Carney, Novak ’03, shared his insights on “Crony Capitalism” with students during a virtual guest lecture on June 26.

Following the lecture, students engaged in a lively discussion with Carney on the ethical dilemmas between profit and positive social outcomes for organizations and learned how Carney became a passionate journalist interested in uncovering truth.

Carney’s 2003 Robert Novak Journalism Fellowship project, “Regulatory Robber Barons,” allowed him to write his first book, “The Big Ripoff: How Big Business and Big Government Steal Your Money” which launched Carney’s career as a respected journalist and commentator on economic competition, cronyism and American civil institutions.
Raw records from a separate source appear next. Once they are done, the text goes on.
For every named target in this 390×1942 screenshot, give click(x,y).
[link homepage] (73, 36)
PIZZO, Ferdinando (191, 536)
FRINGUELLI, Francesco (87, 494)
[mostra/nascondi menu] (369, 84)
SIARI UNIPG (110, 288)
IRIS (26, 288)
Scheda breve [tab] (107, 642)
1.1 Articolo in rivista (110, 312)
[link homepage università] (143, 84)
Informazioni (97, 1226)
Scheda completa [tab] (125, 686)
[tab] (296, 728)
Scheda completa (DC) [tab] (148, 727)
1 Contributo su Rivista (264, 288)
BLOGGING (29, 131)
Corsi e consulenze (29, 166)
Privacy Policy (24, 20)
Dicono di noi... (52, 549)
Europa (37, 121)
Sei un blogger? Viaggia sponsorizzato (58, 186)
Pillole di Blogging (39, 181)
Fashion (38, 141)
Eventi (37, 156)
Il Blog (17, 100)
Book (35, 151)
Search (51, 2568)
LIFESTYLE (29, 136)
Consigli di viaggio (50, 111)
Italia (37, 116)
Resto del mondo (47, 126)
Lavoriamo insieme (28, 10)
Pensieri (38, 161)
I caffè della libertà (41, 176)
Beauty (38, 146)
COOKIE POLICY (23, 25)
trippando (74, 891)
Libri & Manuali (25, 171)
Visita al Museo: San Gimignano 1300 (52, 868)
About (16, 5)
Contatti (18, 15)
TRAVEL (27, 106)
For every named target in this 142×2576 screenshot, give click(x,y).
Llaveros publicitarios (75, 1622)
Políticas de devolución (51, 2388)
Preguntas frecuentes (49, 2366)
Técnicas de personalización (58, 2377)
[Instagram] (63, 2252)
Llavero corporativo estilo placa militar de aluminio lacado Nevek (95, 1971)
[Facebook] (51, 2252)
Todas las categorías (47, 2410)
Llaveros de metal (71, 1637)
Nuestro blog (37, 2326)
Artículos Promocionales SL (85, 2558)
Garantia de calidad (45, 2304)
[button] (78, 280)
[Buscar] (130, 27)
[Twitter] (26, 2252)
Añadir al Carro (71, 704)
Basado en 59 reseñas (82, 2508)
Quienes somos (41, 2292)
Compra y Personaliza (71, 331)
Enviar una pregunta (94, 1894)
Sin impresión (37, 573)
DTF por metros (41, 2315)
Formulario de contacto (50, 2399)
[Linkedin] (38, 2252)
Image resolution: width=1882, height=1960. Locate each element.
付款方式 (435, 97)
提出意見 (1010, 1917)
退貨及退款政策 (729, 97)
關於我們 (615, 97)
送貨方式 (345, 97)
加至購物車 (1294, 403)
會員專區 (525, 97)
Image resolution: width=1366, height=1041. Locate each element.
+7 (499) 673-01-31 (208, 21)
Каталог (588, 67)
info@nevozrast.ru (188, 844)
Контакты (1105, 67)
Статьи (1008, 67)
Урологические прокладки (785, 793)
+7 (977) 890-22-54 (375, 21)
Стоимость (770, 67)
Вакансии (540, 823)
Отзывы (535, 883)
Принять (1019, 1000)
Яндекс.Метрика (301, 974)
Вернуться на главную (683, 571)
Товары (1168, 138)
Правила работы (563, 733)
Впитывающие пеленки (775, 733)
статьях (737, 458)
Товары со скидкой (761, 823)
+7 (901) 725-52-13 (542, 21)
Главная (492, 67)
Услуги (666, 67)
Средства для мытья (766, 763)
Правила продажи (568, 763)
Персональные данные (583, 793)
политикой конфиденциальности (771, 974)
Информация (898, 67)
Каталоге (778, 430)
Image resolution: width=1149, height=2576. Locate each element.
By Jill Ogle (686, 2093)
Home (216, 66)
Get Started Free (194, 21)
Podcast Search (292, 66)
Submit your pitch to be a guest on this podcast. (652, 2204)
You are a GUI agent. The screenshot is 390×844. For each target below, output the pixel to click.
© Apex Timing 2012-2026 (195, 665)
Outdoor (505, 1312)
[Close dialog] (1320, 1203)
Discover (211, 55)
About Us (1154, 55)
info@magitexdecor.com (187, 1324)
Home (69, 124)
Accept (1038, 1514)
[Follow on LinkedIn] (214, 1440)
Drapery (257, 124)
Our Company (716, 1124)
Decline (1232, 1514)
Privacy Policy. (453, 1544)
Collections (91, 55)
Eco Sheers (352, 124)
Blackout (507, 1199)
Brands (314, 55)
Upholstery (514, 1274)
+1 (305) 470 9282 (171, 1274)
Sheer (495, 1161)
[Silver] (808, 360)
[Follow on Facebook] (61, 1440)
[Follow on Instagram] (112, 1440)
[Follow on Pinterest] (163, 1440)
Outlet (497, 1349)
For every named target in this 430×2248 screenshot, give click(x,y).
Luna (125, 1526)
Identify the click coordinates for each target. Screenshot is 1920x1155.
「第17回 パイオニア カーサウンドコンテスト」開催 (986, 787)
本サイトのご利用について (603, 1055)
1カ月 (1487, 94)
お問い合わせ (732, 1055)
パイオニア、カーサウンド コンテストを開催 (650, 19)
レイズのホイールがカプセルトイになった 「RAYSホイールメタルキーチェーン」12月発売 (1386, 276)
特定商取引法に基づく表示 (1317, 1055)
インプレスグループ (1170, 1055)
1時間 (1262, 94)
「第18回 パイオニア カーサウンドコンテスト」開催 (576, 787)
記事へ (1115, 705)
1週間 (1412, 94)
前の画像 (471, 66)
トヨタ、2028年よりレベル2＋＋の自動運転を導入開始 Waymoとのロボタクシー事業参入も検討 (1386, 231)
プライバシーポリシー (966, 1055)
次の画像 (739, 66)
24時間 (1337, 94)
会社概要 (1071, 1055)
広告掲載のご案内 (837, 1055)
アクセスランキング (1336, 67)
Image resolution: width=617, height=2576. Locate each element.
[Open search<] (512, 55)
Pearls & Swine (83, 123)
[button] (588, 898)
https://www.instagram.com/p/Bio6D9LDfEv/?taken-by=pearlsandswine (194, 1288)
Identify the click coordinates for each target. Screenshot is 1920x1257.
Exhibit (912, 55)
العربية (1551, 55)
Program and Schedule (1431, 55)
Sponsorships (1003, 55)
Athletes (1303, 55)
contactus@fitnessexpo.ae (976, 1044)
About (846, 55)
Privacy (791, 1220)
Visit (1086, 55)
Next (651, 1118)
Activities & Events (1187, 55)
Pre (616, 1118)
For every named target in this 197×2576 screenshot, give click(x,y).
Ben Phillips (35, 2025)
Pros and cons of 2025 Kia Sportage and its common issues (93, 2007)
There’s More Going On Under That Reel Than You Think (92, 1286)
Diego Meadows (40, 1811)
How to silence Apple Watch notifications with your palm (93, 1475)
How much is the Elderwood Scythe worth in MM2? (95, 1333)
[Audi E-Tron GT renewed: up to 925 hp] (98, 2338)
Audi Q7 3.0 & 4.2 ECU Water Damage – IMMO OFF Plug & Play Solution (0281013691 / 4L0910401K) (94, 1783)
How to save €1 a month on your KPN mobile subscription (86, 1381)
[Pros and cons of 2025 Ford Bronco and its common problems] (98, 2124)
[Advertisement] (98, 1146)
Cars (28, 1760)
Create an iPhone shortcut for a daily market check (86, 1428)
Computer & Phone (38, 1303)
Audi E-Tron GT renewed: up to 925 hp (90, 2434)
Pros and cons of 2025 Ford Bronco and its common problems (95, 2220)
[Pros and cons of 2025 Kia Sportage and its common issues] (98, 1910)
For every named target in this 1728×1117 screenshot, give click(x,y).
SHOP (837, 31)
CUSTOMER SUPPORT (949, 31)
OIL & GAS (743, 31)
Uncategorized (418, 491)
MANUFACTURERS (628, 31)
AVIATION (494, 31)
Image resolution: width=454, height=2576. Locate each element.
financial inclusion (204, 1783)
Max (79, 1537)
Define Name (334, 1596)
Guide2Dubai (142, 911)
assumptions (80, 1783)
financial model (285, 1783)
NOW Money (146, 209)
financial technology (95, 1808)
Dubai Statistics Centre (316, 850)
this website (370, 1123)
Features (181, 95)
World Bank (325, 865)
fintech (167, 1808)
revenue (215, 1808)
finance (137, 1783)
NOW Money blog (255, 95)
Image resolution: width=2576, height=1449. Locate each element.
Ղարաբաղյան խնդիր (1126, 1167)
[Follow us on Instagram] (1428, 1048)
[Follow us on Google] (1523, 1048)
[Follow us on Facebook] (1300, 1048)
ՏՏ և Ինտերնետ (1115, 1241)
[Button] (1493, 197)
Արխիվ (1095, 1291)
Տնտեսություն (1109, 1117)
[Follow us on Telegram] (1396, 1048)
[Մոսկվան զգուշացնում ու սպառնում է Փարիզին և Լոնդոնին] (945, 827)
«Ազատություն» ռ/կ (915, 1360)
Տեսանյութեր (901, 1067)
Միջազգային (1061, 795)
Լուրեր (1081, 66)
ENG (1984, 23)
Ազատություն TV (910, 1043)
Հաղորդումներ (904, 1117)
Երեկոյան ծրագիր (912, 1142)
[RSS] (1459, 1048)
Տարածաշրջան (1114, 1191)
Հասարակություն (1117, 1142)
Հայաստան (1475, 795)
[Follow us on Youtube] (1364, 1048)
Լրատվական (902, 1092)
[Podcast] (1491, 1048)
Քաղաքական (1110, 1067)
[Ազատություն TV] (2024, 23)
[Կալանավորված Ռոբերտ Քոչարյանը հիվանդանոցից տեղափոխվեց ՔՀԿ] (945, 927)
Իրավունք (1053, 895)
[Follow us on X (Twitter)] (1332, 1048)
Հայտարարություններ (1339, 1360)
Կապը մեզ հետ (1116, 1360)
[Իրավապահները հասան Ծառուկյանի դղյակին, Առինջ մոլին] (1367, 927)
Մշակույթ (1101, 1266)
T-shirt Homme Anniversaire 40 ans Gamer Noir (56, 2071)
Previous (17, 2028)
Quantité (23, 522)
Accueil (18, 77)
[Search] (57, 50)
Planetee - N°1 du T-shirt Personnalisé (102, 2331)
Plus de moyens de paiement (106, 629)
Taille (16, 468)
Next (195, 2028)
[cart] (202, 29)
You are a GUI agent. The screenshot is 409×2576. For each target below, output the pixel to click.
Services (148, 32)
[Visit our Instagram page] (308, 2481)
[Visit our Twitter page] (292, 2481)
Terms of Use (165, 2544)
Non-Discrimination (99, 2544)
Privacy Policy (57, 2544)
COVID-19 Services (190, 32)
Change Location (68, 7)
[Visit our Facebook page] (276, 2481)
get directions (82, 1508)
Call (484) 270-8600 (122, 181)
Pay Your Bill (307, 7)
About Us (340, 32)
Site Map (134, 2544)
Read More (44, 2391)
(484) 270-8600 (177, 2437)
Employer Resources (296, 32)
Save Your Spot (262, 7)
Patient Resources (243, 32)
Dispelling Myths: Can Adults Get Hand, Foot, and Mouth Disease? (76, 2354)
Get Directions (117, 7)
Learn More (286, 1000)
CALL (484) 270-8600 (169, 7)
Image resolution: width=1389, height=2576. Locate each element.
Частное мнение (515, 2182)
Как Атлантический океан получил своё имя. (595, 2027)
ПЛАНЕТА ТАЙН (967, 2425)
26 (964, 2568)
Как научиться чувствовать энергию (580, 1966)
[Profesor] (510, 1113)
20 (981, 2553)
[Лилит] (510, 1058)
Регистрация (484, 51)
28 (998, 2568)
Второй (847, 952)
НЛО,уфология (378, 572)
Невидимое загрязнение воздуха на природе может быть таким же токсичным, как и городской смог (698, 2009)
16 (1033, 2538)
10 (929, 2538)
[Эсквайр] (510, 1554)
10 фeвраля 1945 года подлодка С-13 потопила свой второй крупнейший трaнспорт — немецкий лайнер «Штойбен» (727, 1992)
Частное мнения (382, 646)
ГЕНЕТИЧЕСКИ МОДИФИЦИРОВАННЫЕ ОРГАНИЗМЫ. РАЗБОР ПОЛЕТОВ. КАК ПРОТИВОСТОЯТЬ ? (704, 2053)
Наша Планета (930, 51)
Currently, Carney is the commentary editor at the Washington Examiner and a resident fellow at the American Enterprise Institute.

“Russian Revanchism” with Ambassador Jonatan Vseviov

Estonian Ambassador to the United States Jonatan Vseviov spoke to the International Affairs program track students on “Russian Revanchism,” giving an insider look a foreign policy and current events between Russia, Estonia and the U.S.

Before assuming his current duties, Vseviov worked at the Estonian Ministry of Defense for 10 years, rising to the post of Permanent Secretary. Until his appointment as Permanent Secretary in January 2016, Mr. Vseviov served as the Undersecretary for Defense Planning, the Acting Undersecretary for Defense Policy, and Director of Policy Planning.